Je fais mine de le remercier, il me fait taire en saisissant
la figurine articulée de Ryu, protagoniste emblématique de la série Street Fighter, et me
la pointe dessus : son Hadoken est aussi menaçant que le canon d’un 44 Magnum.
«Et pour l’anecdote, le rétrogame n’existe pas, pas plus que n’existent les rétrovoitures ou la rétro-musique. Le jeu vidéo est une entité qui a un passé, un présent et un avenir, mais nous ne parlons pas de choses différentes. Le jeu vidéo moderne tend à étouffer la nature intime du jeu vidéo en lui-même : tu allumes la console, tu commences à jouer tout de suite, tu t’amuses et tu te laisses porter, sans de longs tutoriels.»
Nous nous regardons, en silence.
Réfléchis à ce qu’il m’a dit et
je l’approprie. Je fais mine de me lever, satisfait et heureux, quand une main me
saisit le poignet. Je me retourne, je vois Mauro souriant, mais surtout je vois encore
ce geste.
«Explique-moi ce que cela signifie ?!»
Mauro en guise de réponse prend une manette de jeu, strictement
dotée d’un câble, me la tend.
«Je te mets au défi depuis que tu es entré ici.
C’est ça, jouer aux jeux vidéo : le faire ensemble.»
Souris, je hausse les épaules. Pourquoi pas ?
«D’accord.» dis-je «Mais je choisis le jeu.»
Simon Larocca
Mi chiamo Simon Larocca, e sono un videogiocatore, collezionista e amante della cultura pop in tutte le sue forme. Vado al cinema ogni volta che posso, leggo da quando porto gli occhiali, quindi da sempre, e ho la passione per lo storytelling in tutte le sue forme, così dirompente da farla diventare una professione. Ma come direbbe Doc di Ritorno al Futuro, non ci sarebbe presente se non si guardasse al passato con rispetto e ammirazione, ed è il Simon bambino di più di trent’anni fa, anno più anno meno.
Simon Larocca
Mi chiamo Simon Larocca, e sono un videogiocatore, collezionista e amante della cultura pop in tutte le sue forme.
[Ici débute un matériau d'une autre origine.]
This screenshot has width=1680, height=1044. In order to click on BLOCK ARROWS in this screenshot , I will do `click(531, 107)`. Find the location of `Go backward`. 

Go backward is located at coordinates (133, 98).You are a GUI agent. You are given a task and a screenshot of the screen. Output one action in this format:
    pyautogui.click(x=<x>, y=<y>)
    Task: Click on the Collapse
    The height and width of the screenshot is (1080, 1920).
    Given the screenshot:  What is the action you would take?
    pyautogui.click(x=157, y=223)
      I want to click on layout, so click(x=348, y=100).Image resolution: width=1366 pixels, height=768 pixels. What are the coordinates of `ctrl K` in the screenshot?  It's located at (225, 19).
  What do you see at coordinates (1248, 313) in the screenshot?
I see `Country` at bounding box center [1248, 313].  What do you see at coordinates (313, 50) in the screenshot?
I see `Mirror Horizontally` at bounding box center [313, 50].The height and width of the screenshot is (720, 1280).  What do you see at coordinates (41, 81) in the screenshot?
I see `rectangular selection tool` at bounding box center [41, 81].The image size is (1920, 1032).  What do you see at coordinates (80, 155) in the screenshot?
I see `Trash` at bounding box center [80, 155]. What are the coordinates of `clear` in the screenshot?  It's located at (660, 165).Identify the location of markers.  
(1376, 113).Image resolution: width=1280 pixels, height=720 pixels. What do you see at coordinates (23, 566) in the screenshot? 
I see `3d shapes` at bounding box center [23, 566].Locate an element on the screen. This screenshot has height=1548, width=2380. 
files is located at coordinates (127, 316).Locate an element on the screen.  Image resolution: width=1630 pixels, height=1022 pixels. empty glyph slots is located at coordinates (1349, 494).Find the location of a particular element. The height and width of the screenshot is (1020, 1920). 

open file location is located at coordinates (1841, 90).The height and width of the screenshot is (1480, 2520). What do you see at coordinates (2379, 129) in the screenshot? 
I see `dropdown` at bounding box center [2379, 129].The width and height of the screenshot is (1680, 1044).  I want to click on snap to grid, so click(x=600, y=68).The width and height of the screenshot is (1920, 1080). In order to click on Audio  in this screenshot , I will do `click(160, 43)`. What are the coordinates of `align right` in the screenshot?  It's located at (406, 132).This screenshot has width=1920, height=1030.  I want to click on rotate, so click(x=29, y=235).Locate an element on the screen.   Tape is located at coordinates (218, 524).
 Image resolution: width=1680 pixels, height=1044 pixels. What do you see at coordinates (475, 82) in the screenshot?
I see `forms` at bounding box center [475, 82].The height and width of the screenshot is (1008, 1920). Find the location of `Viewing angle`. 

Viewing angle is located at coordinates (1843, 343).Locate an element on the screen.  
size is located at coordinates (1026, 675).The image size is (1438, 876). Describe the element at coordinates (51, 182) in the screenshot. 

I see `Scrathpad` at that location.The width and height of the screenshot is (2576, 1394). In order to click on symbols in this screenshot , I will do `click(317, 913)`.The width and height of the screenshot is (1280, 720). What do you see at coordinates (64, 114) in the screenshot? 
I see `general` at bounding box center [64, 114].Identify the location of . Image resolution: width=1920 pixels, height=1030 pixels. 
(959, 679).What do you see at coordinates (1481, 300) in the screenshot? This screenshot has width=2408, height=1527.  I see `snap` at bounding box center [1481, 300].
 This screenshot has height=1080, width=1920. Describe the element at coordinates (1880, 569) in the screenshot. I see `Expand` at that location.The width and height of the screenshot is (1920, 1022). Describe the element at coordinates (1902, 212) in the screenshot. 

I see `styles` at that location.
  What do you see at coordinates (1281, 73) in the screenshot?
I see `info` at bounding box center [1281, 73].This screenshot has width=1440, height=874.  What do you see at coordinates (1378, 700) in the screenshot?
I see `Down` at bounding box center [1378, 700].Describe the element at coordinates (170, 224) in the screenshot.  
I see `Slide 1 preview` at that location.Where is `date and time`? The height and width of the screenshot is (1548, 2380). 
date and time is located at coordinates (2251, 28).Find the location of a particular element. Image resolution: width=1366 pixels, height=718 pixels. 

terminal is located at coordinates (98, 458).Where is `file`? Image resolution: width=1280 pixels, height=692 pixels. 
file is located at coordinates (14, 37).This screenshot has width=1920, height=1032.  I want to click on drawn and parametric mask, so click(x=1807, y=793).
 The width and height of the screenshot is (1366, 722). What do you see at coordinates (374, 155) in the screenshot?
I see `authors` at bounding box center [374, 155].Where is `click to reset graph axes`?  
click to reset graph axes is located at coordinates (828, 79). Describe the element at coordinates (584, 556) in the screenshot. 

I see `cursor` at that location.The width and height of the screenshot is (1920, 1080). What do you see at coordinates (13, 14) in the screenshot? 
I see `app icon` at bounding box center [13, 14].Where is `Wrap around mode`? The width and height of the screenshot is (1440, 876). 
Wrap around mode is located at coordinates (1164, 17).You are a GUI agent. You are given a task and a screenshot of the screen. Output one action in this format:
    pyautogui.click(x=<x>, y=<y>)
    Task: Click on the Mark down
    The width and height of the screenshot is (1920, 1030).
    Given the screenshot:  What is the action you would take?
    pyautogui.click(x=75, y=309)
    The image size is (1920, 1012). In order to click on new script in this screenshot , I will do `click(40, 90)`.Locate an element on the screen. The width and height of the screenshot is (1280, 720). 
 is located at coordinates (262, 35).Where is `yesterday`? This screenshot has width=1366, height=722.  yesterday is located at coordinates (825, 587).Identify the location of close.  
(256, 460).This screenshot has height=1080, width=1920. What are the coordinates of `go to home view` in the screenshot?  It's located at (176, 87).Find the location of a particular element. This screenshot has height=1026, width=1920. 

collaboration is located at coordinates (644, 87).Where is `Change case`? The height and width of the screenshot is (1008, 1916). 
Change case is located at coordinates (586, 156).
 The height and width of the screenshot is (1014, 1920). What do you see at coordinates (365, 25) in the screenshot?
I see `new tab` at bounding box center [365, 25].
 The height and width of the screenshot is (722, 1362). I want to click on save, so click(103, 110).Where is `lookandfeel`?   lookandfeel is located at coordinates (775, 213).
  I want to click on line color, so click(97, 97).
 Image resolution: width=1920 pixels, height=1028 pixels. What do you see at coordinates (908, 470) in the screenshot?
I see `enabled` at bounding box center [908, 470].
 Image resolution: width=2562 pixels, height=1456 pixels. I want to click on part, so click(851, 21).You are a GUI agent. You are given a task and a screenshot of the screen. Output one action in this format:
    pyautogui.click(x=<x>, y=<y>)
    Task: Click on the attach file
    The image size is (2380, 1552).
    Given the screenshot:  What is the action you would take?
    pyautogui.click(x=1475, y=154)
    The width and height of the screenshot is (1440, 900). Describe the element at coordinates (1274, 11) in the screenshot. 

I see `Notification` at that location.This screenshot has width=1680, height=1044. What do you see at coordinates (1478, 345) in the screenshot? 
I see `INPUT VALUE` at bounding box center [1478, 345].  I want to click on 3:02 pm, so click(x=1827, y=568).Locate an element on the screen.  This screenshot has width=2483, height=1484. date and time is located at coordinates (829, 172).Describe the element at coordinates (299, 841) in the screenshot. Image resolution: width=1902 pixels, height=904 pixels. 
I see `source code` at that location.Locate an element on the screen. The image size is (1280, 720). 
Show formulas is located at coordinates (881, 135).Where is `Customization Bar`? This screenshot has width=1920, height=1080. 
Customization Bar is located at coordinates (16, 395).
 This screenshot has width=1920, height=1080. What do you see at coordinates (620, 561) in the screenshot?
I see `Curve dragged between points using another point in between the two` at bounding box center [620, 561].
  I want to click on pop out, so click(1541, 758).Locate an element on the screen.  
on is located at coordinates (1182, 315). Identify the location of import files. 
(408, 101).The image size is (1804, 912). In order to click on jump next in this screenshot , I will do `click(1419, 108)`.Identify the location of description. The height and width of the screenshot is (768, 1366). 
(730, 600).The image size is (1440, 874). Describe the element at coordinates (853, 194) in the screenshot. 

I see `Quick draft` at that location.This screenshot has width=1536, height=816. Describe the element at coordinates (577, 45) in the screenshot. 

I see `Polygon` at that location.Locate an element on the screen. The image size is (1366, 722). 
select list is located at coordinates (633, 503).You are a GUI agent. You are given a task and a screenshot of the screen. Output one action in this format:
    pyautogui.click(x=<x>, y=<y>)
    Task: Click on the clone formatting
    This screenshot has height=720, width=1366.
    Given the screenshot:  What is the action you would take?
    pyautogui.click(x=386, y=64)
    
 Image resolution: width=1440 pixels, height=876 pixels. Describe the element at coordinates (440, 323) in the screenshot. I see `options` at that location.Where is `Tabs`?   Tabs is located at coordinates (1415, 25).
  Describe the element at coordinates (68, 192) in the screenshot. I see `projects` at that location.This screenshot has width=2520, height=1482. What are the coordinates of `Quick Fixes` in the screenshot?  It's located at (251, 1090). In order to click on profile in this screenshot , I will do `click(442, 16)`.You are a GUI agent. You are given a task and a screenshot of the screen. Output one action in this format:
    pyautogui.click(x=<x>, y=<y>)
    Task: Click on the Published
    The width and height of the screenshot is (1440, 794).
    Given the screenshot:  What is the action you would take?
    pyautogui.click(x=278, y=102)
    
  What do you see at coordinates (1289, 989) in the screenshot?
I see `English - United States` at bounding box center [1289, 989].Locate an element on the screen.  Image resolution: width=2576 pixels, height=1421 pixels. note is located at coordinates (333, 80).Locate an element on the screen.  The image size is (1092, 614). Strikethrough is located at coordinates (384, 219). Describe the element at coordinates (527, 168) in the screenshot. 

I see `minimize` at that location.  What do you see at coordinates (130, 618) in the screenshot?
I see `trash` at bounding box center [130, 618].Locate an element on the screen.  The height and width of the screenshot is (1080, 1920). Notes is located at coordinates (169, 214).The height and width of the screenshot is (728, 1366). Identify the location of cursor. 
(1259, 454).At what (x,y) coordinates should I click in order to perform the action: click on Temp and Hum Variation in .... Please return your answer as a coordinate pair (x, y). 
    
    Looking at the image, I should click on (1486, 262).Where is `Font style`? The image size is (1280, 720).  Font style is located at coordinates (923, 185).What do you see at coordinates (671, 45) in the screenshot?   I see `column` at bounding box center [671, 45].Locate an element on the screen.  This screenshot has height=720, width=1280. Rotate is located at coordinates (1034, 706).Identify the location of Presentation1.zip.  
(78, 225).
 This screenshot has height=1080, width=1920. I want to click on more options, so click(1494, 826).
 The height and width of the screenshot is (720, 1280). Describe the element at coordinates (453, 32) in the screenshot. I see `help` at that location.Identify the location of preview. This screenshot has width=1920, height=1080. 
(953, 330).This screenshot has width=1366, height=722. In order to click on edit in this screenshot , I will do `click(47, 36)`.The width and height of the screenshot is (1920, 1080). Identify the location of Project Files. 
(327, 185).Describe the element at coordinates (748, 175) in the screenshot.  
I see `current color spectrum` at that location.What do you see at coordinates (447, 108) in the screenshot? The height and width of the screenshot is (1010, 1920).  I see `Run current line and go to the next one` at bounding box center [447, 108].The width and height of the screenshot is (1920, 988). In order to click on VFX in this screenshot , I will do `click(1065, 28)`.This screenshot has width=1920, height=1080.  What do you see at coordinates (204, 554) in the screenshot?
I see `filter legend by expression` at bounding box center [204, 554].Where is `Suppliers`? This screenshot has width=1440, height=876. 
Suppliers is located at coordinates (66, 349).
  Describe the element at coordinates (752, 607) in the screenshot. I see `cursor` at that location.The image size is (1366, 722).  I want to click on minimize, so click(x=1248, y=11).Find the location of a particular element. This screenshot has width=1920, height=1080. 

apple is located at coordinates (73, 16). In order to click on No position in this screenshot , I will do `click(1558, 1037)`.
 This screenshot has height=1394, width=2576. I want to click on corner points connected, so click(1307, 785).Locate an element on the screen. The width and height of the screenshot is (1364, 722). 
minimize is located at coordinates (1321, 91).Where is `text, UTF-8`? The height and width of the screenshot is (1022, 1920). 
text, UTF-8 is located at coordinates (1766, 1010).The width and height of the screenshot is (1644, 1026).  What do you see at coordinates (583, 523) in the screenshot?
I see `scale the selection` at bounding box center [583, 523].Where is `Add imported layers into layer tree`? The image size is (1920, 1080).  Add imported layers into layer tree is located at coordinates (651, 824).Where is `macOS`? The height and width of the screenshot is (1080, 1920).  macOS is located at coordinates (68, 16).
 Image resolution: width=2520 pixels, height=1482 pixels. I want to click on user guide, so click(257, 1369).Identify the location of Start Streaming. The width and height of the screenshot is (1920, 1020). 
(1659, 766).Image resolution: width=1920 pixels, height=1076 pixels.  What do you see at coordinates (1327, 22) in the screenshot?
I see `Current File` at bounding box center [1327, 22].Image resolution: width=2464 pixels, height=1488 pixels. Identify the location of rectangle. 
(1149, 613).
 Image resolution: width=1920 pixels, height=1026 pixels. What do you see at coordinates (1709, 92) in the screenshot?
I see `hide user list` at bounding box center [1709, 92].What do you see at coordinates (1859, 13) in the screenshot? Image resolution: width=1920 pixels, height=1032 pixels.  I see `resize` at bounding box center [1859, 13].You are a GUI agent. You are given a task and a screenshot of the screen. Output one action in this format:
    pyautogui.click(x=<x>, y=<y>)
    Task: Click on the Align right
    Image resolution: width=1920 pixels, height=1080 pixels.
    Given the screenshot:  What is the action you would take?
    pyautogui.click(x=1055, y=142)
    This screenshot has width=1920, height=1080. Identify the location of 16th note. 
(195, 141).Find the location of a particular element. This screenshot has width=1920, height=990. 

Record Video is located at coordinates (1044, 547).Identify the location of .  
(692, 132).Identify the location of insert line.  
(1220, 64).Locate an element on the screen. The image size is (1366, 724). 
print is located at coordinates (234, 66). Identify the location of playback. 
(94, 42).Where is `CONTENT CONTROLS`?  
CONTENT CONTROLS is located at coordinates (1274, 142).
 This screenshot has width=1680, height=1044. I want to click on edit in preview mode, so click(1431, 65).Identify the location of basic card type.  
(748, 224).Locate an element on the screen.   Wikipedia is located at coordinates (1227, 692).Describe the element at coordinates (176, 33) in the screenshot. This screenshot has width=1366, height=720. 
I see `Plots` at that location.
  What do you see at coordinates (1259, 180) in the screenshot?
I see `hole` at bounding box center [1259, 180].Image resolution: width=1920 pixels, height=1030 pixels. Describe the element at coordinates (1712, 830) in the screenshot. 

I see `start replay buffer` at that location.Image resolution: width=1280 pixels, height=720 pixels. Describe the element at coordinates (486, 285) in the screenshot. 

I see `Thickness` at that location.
Vado al cinema ogni volta che posso, leggo da quando porto gli occhiali, quindi da sempre, e ho la passione per lo storytelling in tutte le sue forme, così dirompente da farla diventare una professione. Ma come direbbe Doc di Ritorno al Futuro, non ci sarebbe presente se non si guardasse al passato con rispetto e ammirazione, ed è il Simon bambino di più di trent’anni fa, anno più anno meno.